I’m also convinced that it has rarely failed anyone else. I often hear people say, “I knew it!” Or, “I knew I shouldn’t go, because…this or that.” What is this “I knew” thing all about? It’s our intuition.
It’s a gut feeling, an inner voice. Regardless what label we put on it, in the end, it’s a form of connection with something we can’t see, touch, or hear. Although it’s not visible to us, it’s the most powerful of all our senses. Yet, we rarely give it any importance or recognition, because we know it might not be agreeable with our ego. However, it often holds the correct option.
To learn more about our intuition, we must first grasp what is working against it. Who leads the way when we don’t act upon our intuition? When we silence our gut, the mind takes control. We usually agree with what our irrational mind suggests, since it’s a master at making things seem rational—but the truth is that our mind is fear-based and often moves us further away from the right choice.
If we are attentive enough, we can recognize when our mind sits behind the steering wheel. We often regret our choices, because we make them when the mind is emotionally charged and chaotic.
So, how do we silence our mind and let our gut take control?
The thing about intuition is that it’s always there, but we need to pay attention to it. We don’t have to sit and wait for it; we might be busy doing something and suddenly know what to do.
I’ve learned an imperative technique that helps me differentiate between my mind and my intuition. The mind has an actual voice that speaks to us—it’s the voice that keeps running like a looping tape in our heads. It analyzes, gives facts, and judges. But, our intuition doesn’t have a voice; it manifests as a feeling. Whenever I hear a voice telling me what to do, I don’t give it any attention—it’s my ego communicating to me. On the other hand, I stay receptive to feelings. When the feeling manifests, I pause and listen to what doesn’t have a voice.
If there’s one important thing I’ve learned, it is to know how to pause before acting or speaking. When we pause, we create space. When there is space, there is clarity. And when there’s clarity, there’s understanding.
To learn how to pause, we have to give the mind time to dismiss its activity. Wait for the mental clutter and noise to disappear.

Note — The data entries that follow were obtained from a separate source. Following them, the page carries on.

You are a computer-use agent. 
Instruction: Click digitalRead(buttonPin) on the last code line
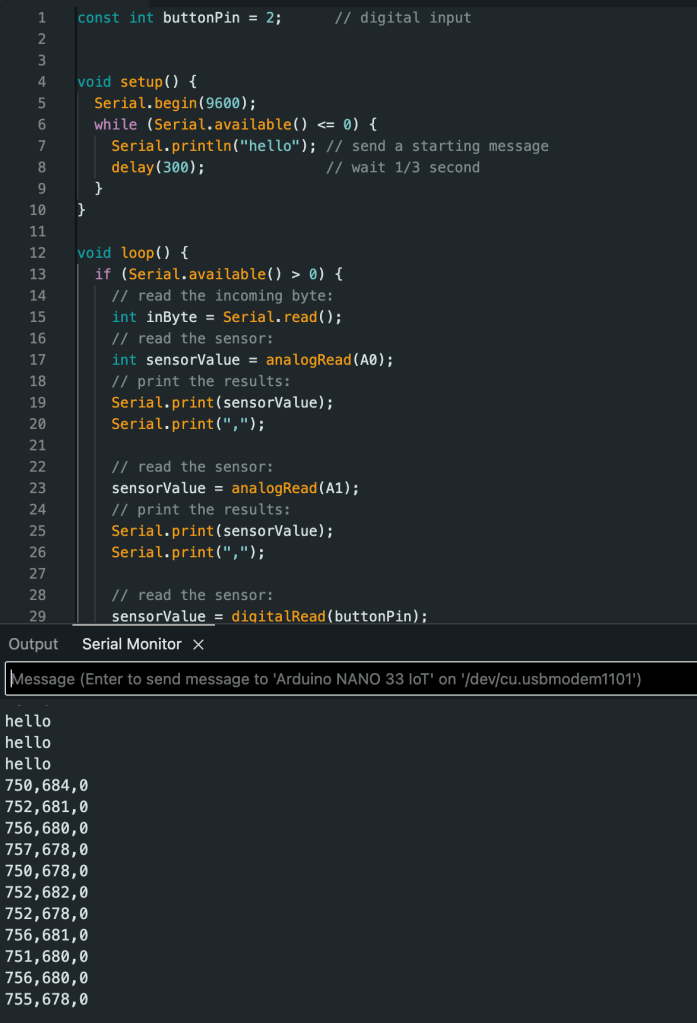tap(329, 616)
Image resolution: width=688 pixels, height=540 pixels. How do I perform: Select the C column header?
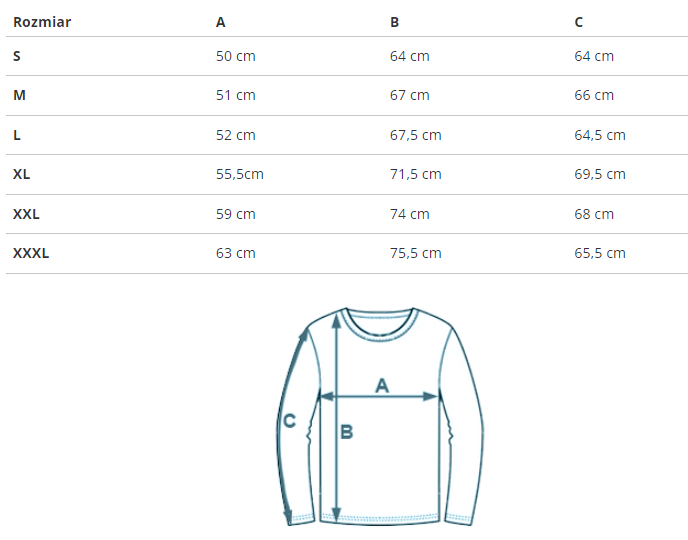(x=578, y=22)
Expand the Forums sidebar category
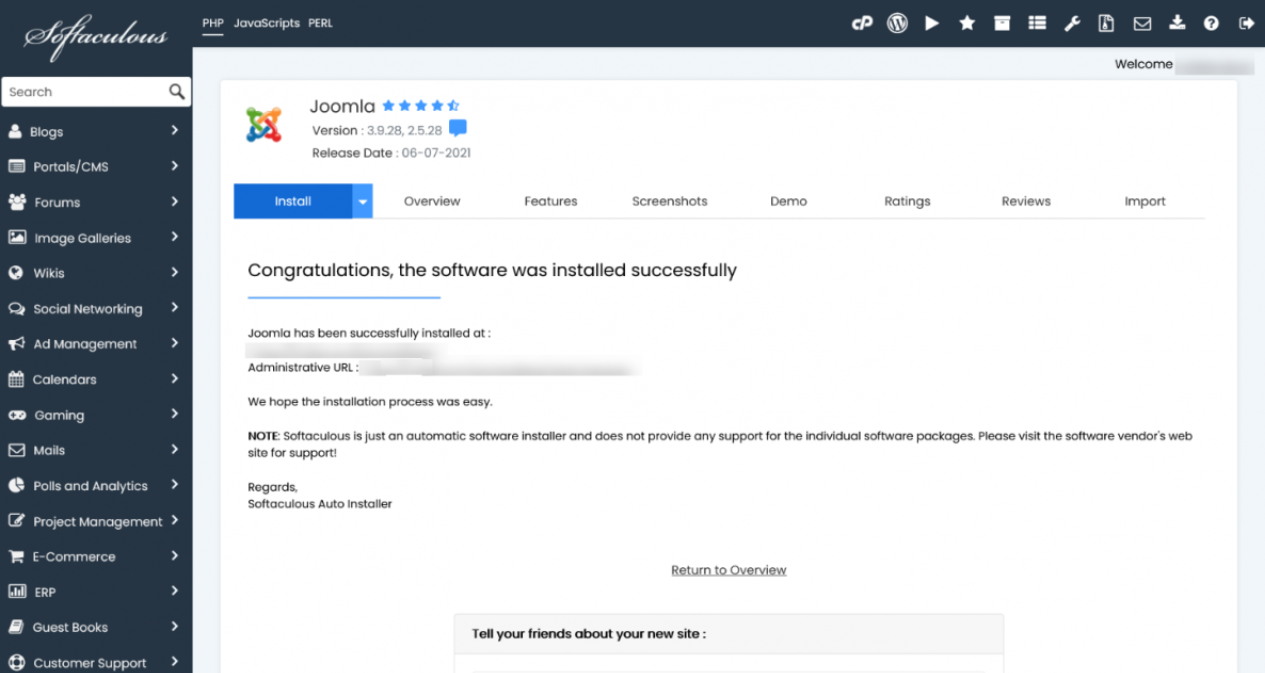The width and height of the screenshot is (1265, 673). [95, 202]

Wait for the anger, sadness, confusion, excitement, pleasure, and so on to calm down. Give yourself time, so you can experience the silence.
Rumi puts this beautifully:
“There is a way between voice and presence, where information flows.
In disciplined silence it opens; with wandering talk it closes.”
Within the silence, we can weigh between the two options—or between the “yes” and “no.” Imagine both choices, without any mental judgment. Notice what you feel. The beautiful thing about our intuition is that it showers us with a good feeling when it comes to making the right decision. This is difficult to explain, as every person experiences it differently. For instance, to me, the right choice is associated with the color white. However, when I’m about to make the wrong choice, I see the whole situation as dark and black.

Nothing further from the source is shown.